When the string "Import" is part of a line below, that line should be copied.

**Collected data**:
━━━━━━

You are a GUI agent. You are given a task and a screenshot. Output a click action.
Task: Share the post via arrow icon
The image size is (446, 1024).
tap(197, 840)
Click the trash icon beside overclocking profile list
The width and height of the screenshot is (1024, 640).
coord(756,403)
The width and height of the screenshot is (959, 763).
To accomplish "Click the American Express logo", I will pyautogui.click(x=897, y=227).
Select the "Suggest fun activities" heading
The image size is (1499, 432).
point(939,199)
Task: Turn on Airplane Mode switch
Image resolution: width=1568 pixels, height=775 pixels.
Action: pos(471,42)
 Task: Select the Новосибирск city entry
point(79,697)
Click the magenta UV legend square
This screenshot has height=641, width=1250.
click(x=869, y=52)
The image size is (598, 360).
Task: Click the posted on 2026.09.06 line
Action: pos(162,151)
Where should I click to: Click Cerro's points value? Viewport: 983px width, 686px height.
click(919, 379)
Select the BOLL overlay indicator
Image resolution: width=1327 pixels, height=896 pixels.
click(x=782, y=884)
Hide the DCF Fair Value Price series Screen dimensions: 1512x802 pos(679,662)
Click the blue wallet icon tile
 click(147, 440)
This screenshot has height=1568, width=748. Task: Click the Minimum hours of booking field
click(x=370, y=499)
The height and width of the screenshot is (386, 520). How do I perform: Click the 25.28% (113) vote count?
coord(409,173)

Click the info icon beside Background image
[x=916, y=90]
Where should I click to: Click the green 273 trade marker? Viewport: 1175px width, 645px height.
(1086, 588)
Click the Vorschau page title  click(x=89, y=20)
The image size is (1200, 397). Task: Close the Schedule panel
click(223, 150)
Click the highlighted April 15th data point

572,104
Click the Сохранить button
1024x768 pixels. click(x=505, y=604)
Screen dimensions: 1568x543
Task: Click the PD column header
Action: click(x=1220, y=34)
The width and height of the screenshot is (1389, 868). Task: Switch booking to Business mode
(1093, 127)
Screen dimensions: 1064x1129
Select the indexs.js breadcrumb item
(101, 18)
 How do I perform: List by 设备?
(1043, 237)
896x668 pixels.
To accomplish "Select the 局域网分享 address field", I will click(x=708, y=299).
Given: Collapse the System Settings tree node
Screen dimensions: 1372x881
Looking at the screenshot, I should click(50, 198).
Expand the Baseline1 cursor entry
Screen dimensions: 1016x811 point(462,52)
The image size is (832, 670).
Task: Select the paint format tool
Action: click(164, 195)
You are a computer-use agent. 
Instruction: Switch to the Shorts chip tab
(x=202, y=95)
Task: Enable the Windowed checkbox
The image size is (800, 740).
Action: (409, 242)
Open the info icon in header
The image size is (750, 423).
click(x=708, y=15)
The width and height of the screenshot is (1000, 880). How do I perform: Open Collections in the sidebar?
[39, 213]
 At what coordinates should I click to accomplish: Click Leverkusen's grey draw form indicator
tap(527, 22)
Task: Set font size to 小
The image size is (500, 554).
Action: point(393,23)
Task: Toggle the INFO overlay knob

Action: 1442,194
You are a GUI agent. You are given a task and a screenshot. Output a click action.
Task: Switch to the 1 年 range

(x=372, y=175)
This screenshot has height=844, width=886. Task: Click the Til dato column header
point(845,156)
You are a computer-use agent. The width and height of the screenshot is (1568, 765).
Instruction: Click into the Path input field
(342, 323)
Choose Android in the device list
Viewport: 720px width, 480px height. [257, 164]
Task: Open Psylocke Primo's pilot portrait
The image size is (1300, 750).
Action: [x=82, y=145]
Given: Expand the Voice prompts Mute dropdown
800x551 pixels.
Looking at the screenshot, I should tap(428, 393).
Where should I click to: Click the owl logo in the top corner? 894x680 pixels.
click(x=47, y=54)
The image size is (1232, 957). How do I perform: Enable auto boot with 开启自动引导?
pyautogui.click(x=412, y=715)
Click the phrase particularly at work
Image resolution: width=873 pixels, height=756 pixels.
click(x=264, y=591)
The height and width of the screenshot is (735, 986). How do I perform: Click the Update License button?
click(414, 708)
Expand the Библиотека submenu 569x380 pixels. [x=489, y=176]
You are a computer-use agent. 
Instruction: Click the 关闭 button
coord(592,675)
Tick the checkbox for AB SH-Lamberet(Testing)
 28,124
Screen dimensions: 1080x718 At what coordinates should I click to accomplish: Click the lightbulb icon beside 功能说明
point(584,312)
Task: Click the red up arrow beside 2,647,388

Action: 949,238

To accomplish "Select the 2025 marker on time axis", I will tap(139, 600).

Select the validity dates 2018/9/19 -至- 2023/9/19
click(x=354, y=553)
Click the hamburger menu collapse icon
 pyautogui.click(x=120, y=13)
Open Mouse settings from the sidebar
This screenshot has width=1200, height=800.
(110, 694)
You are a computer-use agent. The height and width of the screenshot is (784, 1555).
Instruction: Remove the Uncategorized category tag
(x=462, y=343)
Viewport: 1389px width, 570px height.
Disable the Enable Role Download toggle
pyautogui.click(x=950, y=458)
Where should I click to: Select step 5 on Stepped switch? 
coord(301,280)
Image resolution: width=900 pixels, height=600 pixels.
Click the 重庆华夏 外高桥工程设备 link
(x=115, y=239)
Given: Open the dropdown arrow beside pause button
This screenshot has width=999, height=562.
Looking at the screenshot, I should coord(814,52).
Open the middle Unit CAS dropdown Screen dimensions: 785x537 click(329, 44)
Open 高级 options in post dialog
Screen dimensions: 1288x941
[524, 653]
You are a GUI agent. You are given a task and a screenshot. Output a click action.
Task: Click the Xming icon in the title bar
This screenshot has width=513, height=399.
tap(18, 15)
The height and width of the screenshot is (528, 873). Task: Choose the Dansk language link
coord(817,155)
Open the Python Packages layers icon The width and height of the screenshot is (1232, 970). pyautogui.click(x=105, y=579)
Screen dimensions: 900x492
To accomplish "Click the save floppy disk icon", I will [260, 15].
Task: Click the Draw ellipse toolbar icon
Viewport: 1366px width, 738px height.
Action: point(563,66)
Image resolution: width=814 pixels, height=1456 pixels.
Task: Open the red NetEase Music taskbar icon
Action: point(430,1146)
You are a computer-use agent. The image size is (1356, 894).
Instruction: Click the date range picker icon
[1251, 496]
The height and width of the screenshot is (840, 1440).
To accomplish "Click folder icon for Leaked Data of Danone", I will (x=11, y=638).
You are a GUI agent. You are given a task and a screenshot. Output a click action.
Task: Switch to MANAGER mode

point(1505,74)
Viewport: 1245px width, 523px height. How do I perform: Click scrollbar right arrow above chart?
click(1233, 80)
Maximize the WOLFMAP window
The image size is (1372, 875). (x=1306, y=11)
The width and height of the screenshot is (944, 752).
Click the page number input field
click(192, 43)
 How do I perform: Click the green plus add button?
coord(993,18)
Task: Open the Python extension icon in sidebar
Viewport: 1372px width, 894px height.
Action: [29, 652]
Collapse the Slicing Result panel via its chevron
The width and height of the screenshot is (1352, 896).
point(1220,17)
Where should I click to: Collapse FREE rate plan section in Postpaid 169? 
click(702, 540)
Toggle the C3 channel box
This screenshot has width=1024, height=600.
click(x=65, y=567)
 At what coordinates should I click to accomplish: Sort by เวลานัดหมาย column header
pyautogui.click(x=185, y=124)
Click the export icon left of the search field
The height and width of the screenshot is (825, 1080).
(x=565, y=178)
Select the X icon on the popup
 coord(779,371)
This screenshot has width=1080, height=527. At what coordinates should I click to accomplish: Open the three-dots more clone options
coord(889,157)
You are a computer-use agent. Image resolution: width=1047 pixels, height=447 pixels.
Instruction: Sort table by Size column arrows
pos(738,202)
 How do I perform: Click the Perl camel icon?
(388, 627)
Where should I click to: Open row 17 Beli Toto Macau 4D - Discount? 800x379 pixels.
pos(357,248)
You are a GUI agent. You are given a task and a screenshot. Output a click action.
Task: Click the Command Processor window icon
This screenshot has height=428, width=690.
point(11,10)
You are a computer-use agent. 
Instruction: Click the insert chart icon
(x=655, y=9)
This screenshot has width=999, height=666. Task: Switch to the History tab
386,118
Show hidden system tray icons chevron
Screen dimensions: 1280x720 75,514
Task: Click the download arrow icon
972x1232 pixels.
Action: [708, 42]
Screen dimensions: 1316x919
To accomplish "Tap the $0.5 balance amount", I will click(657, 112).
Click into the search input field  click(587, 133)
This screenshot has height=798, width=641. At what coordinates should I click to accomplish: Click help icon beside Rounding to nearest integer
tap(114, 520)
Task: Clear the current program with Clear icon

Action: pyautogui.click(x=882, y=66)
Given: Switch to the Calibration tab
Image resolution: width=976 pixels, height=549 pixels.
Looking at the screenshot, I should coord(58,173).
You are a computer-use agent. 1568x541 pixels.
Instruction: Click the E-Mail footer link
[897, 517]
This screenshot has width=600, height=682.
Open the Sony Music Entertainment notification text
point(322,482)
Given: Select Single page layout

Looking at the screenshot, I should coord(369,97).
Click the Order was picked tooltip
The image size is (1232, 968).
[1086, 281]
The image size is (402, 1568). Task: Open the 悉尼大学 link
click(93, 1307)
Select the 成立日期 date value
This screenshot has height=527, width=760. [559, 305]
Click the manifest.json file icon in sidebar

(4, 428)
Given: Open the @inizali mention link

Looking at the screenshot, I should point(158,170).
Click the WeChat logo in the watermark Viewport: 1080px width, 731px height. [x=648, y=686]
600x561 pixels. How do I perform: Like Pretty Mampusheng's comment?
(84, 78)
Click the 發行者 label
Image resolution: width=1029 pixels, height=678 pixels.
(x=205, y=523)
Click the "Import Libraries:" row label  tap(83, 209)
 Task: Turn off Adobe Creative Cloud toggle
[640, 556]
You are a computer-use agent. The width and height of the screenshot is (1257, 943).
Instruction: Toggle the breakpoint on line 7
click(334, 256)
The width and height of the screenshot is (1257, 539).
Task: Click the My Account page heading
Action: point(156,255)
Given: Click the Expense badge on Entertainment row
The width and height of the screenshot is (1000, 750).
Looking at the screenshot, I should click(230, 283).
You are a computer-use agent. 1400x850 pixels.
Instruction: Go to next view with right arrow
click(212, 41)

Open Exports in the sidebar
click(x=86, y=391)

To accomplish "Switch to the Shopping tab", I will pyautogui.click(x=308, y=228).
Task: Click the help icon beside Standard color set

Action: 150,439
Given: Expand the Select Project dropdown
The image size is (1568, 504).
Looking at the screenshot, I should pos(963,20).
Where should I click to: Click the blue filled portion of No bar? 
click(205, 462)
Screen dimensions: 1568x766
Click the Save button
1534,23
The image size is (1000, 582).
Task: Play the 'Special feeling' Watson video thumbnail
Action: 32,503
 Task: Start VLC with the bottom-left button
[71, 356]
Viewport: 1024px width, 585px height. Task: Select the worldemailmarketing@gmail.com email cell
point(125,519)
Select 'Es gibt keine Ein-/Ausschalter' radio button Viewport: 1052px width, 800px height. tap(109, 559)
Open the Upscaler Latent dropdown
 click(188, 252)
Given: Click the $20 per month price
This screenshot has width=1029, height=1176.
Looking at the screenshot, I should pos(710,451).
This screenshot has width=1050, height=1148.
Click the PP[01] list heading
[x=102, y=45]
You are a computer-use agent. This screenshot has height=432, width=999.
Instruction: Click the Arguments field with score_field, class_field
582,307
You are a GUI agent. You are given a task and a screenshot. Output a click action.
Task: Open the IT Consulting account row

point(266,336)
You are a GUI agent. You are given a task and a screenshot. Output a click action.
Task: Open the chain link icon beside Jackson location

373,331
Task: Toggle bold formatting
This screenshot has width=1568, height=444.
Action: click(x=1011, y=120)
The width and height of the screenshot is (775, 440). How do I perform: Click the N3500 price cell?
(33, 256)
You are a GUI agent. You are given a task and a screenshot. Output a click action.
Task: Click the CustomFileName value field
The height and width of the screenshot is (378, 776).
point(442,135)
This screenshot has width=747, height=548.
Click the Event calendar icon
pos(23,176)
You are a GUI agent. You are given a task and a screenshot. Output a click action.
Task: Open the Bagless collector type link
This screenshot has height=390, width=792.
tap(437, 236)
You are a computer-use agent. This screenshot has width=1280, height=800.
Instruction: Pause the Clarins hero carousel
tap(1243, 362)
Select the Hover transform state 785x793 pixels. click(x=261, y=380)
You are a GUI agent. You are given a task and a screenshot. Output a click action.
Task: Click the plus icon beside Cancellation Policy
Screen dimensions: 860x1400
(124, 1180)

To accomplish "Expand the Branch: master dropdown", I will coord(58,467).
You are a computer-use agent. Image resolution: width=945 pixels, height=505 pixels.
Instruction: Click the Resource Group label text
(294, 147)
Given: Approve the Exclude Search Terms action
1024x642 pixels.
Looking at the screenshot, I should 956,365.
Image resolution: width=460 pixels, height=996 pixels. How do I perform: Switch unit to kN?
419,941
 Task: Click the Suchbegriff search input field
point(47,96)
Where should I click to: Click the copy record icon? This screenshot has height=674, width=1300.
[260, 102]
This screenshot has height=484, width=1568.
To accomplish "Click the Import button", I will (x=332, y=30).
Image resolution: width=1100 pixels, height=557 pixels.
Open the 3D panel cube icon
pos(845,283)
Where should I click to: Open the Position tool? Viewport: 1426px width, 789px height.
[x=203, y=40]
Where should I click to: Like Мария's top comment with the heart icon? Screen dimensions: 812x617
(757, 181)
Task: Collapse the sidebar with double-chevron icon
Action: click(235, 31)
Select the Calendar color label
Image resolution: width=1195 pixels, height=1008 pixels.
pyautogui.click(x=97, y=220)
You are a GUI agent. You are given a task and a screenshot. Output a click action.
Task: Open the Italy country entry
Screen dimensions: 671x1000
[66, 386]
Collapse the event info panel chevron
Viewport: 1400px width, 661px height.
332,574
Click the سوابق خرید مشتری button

━━━━━━

**Reply**:
Click the "Import Libraries:" row label  tap(83, 209)
To accomplish "Click the Import button", I will (x=332, y=30).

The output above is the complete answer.